** Work instructions **
Whenever a line in the data holds the string "shield", pull that line out.

Stored records:

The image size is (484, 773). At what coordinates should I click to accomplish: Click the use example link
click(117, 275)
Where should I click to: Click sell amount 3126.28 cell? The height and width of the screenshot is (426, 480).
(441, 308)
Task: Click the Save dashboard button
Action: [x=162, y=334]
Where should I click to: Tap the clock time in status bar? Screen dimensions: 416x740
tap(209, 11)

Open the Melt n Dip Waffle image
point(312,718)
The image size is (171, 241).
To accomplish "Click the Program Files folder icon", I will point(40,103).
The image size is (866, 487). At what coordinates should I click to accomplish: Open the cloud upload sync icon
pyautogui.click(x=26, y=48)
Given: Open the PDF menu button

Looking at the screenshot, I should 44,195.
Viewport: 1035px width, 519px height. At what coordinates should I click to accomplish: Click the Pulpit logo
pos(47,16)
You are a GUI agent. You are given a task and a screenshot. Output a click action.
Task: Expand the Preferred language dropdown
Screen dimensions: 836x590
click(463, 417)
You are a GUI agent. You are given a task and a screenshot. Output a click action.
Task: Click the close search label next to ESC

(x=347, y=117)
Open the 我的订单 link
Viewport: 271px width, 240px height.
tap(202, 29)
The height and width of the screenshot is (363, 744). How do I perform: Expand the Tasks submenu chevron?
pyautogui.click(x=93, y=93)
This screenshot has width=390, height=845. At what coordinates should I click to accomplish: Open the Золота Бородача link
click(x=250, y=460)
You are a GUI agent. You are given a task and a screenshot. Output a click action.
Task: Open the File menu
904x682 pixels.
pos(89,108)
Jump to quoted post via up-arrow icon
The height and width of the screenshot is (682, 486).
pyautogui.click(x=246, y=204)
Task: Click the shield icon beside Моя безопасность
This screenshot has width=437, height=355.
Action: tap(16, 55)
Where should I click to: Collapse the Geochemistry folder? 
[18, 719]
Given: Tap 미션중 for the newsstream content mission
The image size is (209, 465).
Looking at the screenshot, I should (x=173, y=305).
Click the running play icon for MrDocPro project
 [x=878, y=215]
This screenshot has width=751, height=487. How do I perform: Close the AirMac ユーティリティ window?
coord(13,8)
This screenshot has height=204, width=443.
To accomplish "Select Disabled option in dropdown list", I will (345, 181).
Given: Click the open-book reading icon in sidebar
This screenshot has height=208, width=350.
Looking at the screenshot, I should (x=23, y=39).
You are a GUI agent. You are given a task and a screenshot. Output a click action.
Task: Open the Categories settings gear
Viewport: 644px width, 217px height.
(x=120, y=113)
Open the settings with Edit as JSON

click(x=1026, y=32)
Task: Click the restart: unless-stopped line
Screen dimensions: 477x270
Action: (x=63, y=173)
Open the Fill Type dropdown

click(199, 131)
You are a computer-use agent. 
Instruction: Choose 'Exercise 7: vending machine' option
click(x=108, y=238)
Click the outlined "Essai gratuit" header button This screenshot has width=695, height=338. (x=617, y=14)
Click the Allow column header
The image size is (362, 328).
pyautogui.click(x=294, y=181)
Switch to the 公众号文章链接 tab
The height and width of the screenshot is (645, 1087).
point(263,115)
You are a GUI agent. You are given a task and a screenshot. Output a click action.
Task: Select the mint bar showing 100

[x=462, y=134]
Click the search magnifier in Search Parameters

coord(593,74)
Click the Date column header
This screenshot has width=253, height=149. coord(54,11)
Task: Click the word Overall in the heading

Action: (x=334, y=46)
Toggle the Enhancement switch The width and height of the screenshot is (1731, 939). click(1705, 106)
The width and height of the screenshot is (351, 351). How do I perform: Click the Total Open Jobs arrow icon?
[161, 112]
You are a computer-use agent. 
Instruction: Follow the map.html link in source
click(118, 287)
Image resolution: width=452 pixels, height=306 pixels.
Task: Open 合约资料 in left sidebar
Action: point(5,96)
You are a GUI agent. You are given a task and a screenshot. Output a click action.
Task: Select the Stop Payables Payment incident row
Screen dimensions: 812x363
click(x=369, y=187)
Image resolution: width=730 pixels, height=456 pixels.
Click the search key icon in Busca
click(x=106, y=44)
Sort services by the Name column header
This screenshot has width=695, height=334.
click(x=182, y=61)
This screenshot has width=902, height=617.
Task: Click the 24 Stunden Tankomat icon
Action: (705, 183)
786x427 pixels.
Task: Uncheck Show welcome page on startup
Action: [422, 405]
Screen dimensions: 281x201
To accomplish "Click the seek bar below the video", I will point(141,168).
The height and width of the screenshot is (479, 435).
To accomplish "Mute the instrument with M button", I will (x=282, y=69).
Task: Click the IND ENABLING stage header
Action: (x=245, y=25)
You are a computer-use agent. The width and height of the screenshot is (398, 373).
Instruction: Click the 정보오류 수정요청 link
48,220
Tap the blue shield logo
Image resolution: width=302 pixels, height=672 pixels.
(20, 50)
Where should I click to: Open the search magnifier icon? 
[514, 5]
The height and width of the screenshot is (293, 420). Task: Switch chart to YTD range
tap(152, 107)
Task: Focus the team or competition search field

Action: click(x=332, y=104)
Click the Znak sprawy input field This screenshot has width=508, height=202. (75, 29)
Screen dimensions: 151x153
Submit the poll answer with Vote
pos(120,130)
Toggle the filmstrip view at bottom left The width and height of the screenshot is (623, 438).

** Output of the task **
Task: Click the shield icon beside Моя безопасность
Tap the blue shield logo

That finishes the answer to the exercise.